Acute Respiratory Distress Syndrome: A Lung Inflammation
The Acute Respiratory Distress Syndrome or ARDS is a major lung injury characterized by modifications in both lungs and comprises dispersion of epithelial cell injury with increased permeability of the alveolar-capillary membrane (Porth 715). It is often mistaken as an infection due to the accretion of edema fluids but it is actually a lung inflammatory injury. Twelve persons were reported in the first clinical account of this disease and seven or 60% percent of them died during that time. Records now show that 150,000 to 200, 000 people are affected by ARDS every year and 50%-60% of them die (Porth 715). Currently, it is the leading cause of acute respiratory failure in the United States. (Marino 419)
ARDS, through the years, gained different calls or names, all trying to identify the roots and results of the disease. It had been named shock lung, non-cardiogenic pulmonary edema, and adult respiratory distress syndrome (Marino 419). However, since the reports of children having the same symptoms and effects of the disease, the name was again changed, permanently, to acute respiratory distress syndrome.
Varied factors may cause the origin of ARDS in a patient. The disease may result from aspiration of gastric contents, major trauma (with or without emboil), sepsis secondary to pulmonary or non-pulmonary infections, acute pancreatitis, hematologic disorders, metabolic events, and reactions to drugs and toxins. (Porth 715)
Through the progress of ARDS, breathing gradually becomes a struggle for the patient for the reason that the lungs begins to become stiff and thus limits inflation. Different organs began to be affected as well, resulting to some predisposed clinical conditions. Eventually, ARDS is accompanied by one or more, or sometimes all, of the following: intracranial hypertension, blood products catheter sepsis drugs, pneumonia pulmonary contusion, cardio pulmonary bypass, pancreatitis, translocation endotoxemia, urosepsis amniotic fluid embolism, long bone fracture (Marino 421).

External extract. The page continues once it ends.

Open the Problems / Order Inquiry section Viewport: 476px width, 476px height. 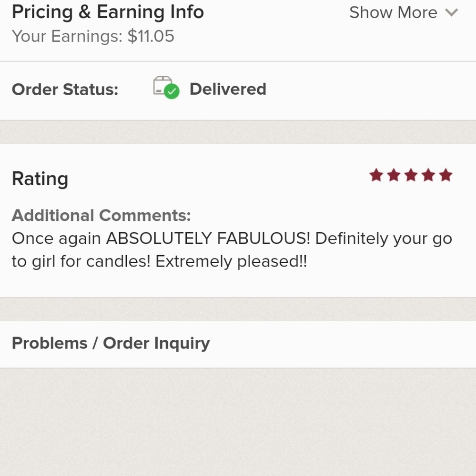111,343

It was also observed that there comes an increased pulmonary shunting of blood, impaired gas exchange, and profound hypoxia in the development of the disease (Marino 715). In due course, if the injury is not treated, disordered epithelial repair may effect into fibrosis. The pathology or pathogenesis of ARDS came to be as vague and unclear to most people at first. However, Paul Marino said that the process undergone by the disease is actually a diffused inflammation:
The lung consolidation in ARDS is believed to originate from a systematic activation of circulating neutrophils. The activated neutrophils become sticky and adhere to the vascular endothelium in the pulmonary capillaries. The neutrophils then release the contents of their cytoplasmic granules, and this damages the endothelium and leads to a leaky-capillary type of exudation into the lung parenchyma. Neutrophils and proteinaceous material gain access to the lung parenchyma and fill the alveolar air spaces. (420-421)
Cure for ARDS had been difficult to find due to multiple organ failure that joins it. However, after approximately 40 years of study, a solution for a more significant survival rate from the disease was found; low tidal volume mechanical ventilation. Although mechanical ventilation is the key process in treating ARDS, it is later found out to be harmful to the lungs. That is where low tidal volume mechanical ventilation comes in. Inflation volumes are delivered into the patient’s lungs that have a marked reduction in functional volume (Marino 426). However, in delivering oxygen, certain ideas standing as objectives are considered. Porth clearly states it in her book, “The treatment goals in ARDS are to supply oxygen to vital organs and provide supportive care until the condition causing the pathologic process has been reversed and the lungs have had a chance to heal” (716).
Low tidal volume mechanical ventilation procedure for ARDS patients are secured and tested by different organizations. The most successful of these tests being the trial conducted by the ARDS Clinical Network which is joined by a total of 800 patients.
Recently, some similar patterns of ARDS are found in a volume-related injury caused by overdistention and rupture of the distal airspaces. It is identified by the name ventilation-induced lung injury (VILI). As its name implies, VILI is brought upon by the use of normal mechanical ventilation in the lungs. Excessive inflation volumes producing stress fractures in the alveolar capillary interface leading to infiltration of the distal airspaces with inflammatory cells and proteinacous material causes this injury (Marino 427). It is to note that VILI is observed from ARDS patients who utilize a common method of mechanical ventilation for their treatment.
Marino, Paul L. The ICU Book Third Edition. Lippincott Williams & Wilkins, 2006.
Porth, Carol Mattson. Pathophysiology: Concepts of Altered Health States 7th Edition. Lippincott Williams & Wilkins, 2004.